FerrumPdf can generate a screenshot from HTML or a URL:
FerrumPdf.render_screenshot(html: content)
FerrumPdf.render_screenshot(url: "https://google.com")
The full list of options
FerrumPdf.render_screenshot(
url: "https://example.com/page", # Provide a URL to the content
html: content, # or provide HTML
base_url: request.base_url, # Preprocesses `html` to convert relative paths and protocols. Example: "https://example.org"
screenshot_options: {
format: "png" # or "jpeg"
quality: nil # Integer 0-100 works for jpeg only
full: true # Boolean whether you need full page screenshot or a viewport
selector: nil # String css selector for given element, optional
area: nil # Hash area for screenshot, optional. {x: 0, y: 0, width: 100, height: 100}
scale: nil # Float zoom in/out
background_color: nil # Ferrum::RGBA.new(0, 0, 0, 0.0)
}
)
You can set the default browser options with the configure block.
See Ferrumβs Customization docs for a full list of options.

### Tasks and exercises
1 – Repeat the FerrumPdf screenshot excerpt from "The full list" up to and including "Ferrum::RGBA.new(0, 0, 0, 0.0)".
2 – Answer these questions using the FerrumPdf screenshot excerpt:
(a) Which two values does the `format` option accept?
(b) For which format does the `quality` option work?
(c) What is used to set the default browser options?
3 – Summarize the FerrumPdf screenshot excerpt in two sentences.

### Information provided
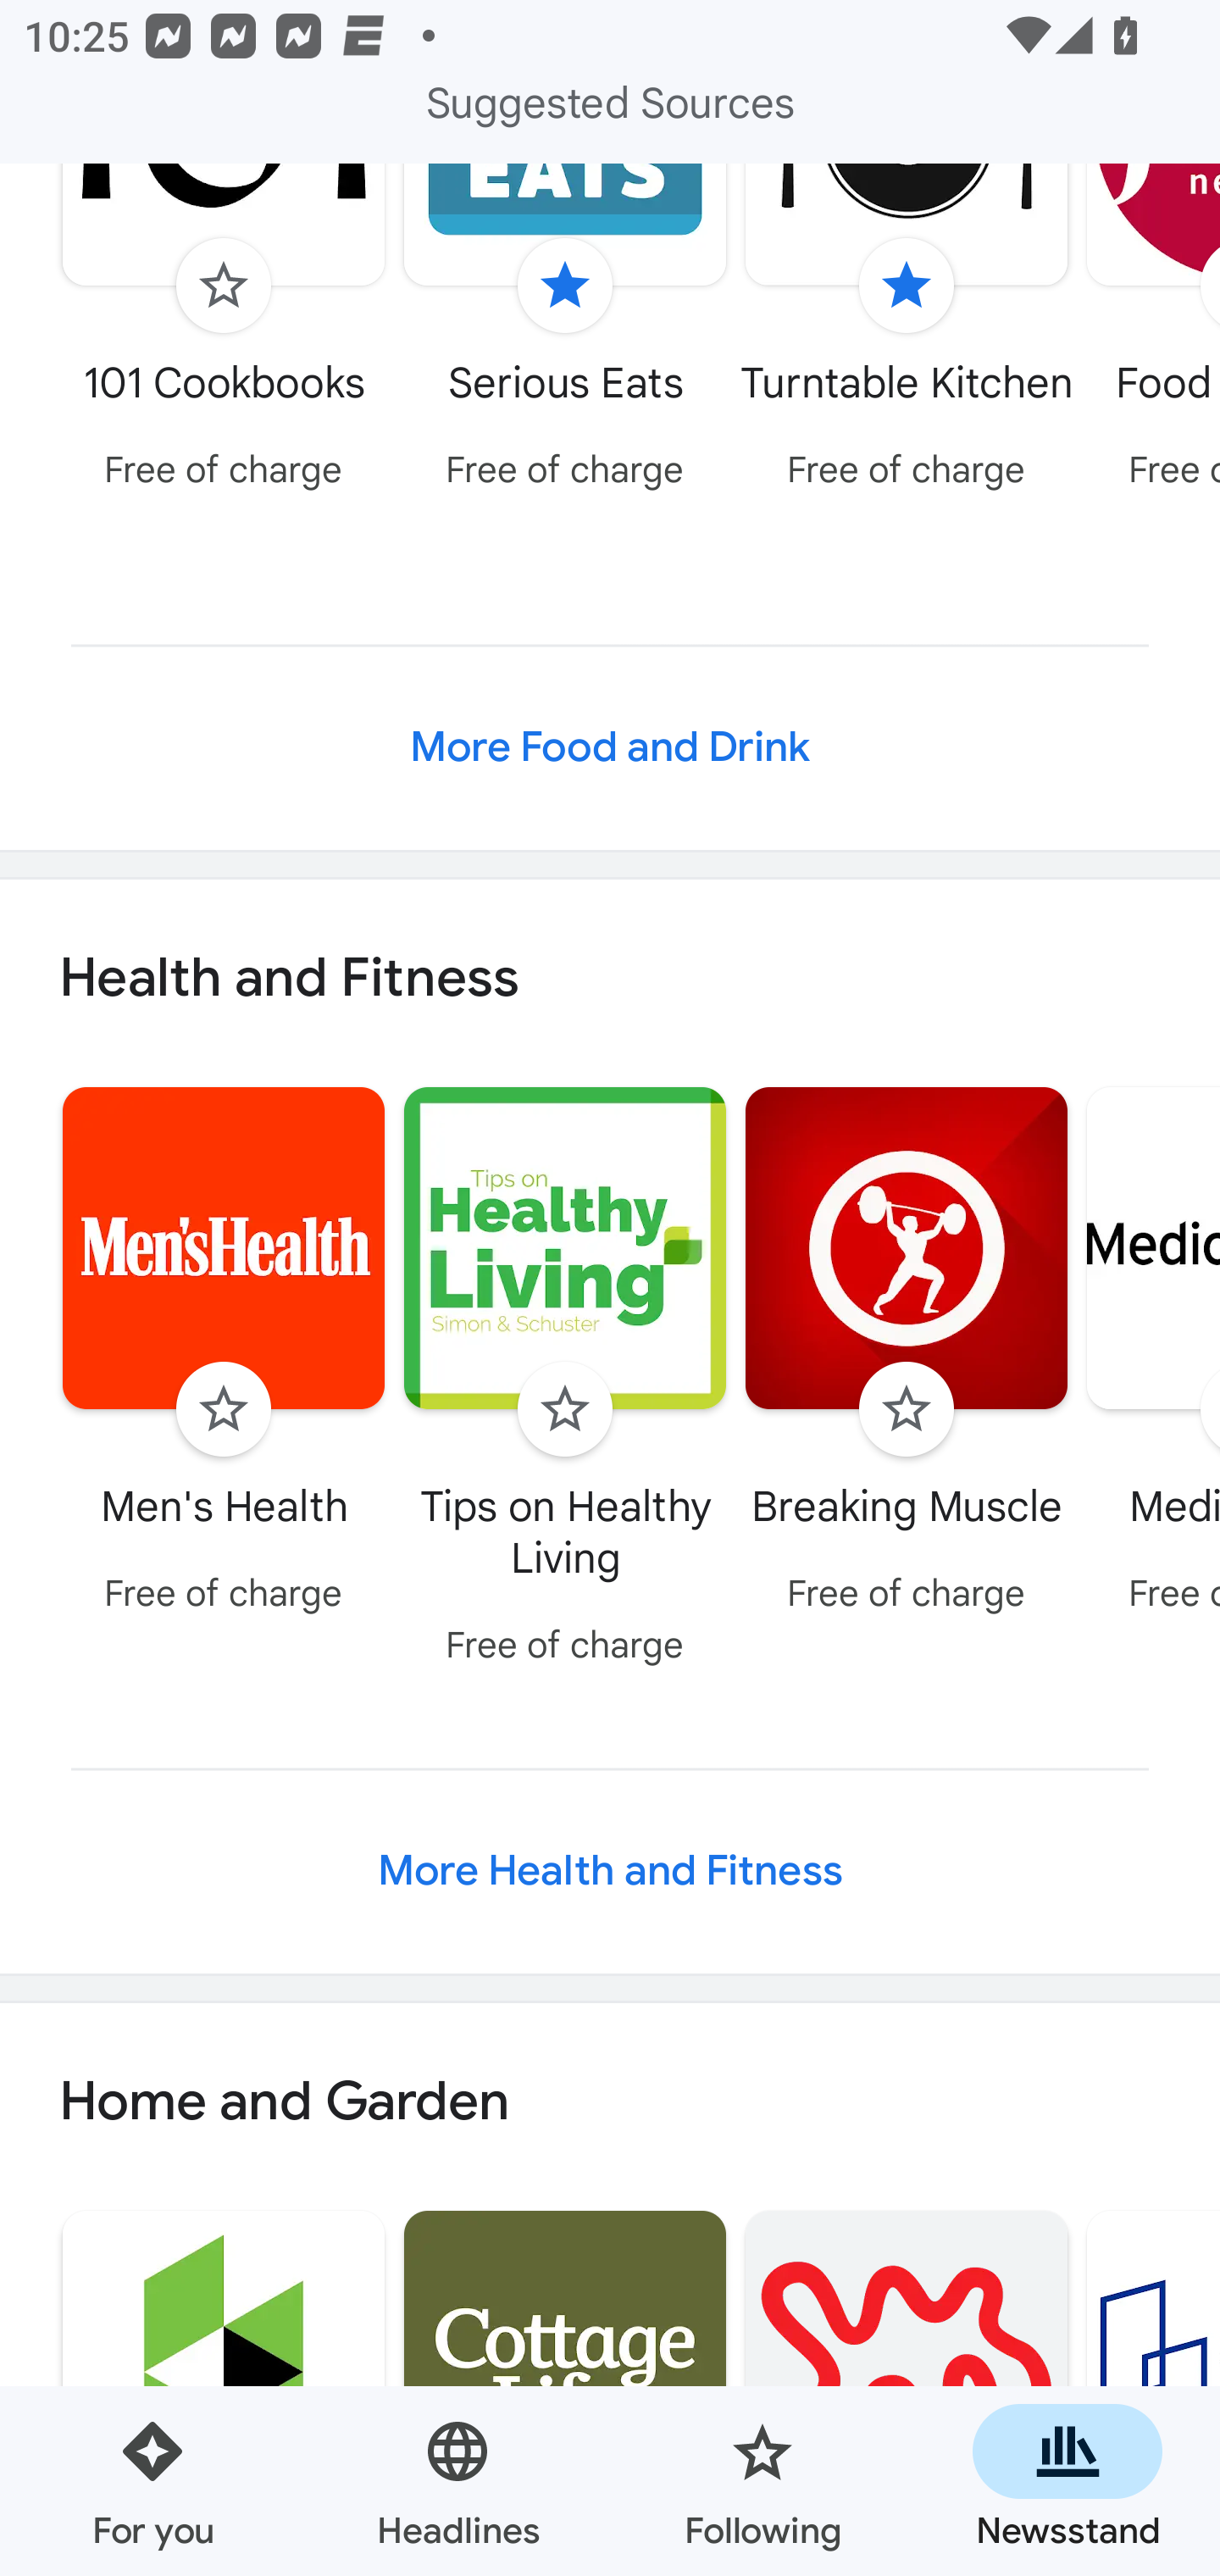  I want to click on More Food and Drink, so click(610, 748).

### Replies
1 –
The full list of options
FerrumPdf.render_screenshot(
url: "https://example.com/page", # Provide a URL to the content
html: content, # or provide HTML
base_url: request.base_url, # Preprocesses `html` to convert relative paths and protocols. Example: "https://example.org"
screenshot_options: {
format: "png" # or "jpeg"
quality: nil # Integer 0-100 works for jpeg only
full: true # Boolean whether you need full page screenshot or a viewport
selector: nil # String css selector for given element, optional
area: nil # Hash area for screenshot, optional. {x: 0, y: 0, width: 100, height: 100}
scale: nil # Float zoom in/out
background_color: nil # Ferrum::RGBA.new(0, 0, 0, 0.0)

2 –
(a) "png" or "jpeg".
(b) jpeg only.
(c) The configure block.

3 – FerrumPdf can generate a screenshot from HTML or a URL with `FerrumPdf.render_screenshot`, and it can take a `base_url` that preprocesses the HTML to convert relative paths and protocols. Screenshot options set the format, quality, full-page capture, selector, area, scale, and background color, and the default browser options can be set with the configure block.